Start of Block

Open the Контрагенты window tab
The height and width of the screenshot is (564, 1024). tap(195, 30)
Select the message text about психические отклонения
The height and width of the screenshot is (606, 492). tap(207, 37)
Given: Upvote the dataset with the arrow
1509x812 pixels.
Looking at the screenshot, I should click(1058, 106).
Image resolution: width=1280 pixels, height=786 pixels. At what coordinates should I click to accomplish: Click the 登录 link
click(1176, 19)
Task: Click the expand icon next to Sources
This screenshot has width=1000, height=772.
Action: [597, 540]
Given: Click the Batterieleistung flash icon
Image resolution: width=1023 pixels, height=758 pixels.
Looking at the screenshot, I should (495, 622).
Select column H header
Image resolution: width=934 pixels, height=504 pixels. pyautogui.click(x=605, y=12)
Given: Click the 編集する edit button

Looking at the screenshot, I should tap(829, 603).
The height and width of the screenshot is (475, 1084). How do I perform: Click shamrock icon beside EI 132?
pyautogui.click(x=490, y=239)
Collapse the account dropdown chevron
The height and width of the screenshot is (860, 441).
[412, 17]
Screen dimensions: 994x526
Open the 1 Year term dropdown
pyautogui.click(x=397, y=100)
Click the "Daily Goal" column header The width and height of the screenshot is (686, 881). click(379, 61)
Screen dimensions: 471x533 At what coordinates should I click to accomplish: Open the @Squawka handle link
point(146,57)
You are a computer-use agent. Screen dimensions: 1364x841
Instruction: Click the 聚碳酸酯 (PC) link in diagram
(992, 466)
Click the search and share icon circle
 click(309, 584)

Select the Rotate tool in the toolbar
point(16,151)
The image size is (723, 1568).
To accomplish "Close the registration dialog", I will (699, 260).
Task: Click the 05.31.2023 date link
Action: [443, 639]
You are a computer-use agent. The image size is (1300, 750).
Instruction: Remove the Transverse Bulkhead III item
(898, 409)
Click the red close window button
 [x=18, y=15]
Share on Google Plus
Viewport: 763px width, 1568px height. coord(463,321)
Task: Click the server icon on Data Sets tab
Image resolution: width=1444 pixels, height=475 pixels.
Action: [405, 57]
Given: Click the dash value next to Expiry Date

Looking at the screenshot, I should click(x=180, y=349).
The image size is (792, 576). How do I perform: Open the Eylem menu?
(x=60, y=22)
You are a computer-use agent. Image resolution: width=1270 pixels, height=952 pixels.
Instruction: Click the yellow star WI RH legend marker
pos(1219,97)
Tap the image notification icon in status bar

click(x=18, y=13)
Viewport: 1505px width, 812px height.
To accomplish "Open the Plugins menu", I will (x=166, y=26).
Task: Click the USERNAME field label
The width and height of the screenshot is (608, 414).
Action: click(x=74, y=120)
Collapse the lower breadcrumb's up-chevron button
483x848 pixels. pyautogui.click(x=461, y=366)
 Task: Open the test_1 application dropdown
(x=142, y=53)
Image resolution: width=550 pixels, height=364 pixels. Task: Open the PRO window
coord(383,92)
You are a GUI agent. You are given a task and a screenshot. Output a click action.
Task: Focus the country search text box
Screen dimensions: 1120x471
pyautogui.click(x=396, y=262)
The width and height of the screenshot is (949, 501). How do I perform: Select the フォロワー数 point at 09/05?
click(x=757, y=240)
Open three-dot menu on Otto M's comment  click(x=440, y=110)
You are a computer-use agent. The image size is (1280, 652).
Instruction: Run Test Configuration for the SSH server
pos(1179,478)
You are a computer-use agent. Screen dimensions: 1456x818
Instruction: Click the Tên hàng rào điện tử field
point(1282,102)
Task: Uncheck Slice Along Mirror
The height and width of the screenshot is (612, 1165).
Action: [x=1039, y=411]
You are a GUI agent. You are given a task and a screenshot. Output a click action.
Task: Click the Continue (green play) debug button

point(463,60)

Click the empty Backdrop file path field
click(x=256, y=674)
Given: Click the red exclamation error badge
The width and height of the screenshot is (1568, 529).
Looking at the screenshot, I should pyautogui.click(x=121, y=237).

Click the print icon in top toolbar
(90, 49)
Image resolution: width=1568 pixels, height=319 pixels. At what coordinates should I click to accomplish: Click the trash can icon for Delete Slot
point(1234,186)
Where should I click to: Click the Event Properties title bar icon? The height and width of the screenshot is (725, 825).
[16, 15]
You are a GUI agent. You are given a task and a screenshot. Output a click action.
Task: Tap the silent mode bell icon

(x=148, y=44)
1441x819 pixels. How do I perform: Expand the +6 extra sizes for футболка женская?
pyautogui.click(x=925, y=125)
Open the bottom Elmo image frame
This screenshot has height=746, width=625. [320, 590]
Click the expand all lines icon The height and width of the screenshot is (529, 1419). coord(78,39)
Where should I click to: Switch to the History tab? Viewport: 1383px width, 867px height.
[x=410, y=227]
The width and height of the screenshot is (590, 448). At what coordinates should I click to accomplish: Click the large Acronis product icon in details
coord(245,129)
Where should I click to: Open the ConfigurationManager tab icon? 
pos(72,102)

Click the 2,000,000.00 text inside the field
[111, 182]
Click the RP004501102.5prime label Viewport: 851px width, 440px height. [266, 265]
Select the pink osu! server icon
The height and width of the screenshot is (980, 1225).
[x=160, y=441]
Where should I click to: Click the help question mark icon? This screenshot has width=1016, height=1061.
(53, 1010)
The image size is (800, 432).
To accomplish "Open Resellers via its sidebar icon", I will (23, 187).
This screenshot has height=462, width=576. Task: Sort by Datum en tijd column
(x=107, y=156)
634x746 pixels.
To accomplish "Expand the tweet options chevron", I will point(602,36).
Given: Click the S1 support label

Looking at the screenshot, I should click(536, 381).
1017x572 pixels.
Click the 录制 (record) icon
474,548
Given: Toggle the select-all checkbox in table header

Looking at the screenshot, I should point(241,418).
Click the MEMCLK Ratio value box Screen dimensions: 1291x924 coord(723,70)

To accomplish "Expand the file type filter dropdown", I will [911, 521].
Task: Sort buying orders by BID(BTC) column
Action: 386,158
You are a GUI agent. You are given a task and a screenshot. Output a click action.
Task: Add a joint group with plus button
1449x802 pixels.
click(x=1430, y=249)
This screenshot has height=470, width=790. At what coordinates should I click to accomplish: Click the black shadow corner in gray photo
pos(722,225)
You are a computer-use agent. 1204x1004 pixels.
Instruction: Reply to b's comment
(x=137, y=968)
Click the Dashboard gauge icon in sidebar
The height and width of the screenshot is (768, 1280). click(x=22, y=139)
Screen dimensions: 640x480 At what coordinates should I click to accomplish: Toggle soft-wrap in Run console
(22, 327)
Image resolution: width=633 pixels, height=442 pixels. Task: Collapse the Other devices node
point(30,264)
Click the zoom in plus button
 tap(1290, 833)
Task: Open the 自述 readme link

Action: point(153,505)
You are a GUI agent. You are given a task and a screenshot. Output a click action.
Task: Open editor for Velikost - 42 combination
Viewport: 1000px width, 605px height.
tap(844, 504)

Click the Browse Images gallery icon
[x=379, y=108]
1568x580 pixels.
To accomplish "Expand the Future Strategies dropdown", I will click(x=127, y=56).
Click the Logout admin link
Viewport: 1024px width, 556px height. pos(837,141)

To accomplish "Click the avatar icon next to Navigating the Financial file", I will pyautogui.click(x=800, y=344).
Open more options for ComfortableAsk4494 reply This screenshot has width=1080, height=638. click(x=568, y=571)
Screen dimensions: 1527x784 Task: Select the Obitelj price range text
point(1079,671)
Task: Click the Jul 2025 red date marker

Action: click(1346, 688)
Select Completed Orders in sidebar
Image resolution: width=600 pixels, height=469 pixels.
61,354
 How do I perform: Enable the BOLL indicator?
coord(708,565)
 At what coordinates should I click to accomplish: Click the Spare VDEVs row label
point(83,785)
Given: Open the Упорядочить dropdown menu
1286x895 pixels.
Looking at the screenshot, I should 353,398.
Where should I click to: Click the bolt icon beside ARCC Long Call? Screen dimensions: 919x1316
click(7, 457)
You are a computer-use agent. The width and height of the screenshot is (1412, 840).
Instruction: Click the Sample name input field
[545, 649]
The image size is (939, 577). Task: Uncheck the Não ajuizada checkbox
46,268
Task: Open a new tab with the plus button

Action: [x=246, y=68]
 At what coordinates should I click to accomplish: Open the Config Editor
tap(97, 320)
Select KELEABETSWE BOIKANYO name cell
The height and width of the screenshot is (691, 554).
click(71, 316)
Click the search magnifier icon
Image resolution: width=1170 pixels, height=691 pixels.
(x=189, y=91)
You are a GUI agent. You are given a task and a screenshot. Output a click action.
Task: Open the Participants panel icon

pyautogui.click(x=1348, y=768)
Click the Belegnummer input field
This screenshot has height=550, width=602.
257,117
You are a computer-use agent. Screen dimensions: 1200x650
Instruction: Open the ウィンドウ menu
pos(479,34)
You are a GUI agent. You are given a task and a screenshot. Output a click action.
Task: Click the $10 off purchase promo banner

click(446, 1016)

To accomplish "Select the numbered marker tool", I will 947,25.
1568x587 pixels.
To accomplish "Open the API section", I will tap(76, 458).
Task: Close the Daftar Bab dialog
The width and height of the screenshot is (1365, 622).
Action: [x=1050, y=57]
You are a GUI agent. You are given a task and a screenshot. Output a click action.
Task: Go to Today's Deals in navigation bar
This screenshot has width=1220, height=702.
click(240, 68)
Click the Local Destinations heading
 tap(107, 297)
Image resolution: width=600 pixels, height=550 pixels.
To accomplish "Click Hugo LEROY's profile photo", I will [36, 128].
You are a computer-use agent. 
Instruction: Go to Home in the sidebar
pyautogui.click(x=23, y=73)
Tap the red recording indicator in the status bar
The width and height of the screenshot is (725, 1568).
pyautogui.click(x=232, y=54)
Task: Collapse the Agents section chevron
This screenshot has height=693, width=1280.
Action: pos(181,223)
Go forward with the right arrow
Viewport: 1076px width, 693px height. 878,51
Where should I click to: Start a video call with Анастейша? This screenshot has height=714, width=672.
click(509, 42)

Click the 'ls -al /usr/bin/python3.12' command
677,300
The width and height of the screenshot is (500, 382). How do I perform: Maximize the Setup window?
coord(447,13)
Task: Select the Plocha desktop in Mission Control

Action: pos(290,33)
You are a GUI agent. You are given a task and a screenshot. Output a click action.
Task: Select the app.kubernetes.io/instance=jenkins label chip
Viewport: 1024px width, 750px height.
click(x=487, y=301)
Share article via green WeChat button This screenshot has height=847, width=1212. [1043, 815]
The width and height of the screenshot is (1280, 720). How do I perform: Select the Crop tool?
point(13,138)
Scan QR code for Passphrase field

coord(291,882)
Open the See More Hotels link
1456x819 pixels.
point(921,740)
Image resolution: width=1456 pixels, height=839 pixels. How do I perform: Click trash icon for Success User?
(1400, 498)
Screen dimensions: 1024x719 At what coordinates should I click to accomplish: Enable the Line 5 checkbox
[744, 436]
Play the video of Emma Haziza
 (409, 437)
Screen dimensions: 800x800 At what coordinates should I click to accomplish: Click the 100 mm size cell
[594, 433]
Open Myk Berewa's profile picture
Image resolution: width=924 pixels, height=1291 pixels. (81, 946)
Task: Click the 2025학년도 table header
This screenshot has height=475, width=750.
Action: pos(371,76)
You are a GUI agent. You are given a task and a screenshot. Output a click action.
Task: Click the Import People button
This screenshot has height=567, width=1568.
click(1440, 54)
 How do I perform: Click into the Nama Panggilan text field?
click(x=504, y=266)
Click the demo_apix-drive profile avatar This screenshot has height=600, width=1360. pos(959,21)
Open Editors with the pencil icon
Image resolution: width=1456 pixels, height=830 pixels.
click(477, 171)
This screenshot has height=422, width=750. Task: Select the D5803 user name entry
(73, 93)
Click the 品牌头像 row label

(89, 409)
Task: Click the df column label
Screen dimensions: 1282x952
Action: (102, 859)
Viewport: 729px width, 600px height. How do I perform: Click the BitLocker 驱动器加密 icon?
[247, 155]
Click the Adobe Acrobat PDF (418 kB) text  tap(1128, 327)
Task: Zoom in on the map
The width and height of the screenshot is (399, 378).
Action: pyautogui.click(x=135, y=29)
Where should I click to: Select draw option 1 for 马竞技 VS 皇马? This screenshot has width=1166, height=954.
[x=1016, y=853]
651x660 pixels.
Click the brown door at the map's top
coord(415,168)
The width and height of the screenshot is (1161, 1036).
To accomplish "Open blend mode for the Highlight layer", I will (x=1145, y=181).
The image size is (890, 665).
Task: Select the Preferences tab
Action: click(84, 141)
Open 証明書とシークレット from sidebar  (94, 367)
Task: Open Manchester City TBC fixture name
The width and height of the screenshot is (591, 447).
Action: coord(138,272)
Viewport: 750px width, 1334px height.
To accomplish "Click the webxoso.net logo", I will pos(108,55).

End of Block

◆ Task instructions ◆
The answer must consist of every line from the entries that holds the string "computer".

◆ Your response ◆
You are a computer-use agent. Screen dimensions: 1364x841
You are a computer-use agent. The image size is (1300, 750).
You are a computer-use agent. Image resolution: width=1270 pixels, height=952 pixels.
You are a computer-use agent. The image size is (1280, 652).
You are a computer-use agent. Screen dimensions: 1456x818
You are a computer-use agent. 1204x1004 pixels.
You are a computer-use agent. The width and height of the screenshot is (1412, 840).
You are a computer-use agent. Screen dimensions: 1200x650
You are a computer-use agent. 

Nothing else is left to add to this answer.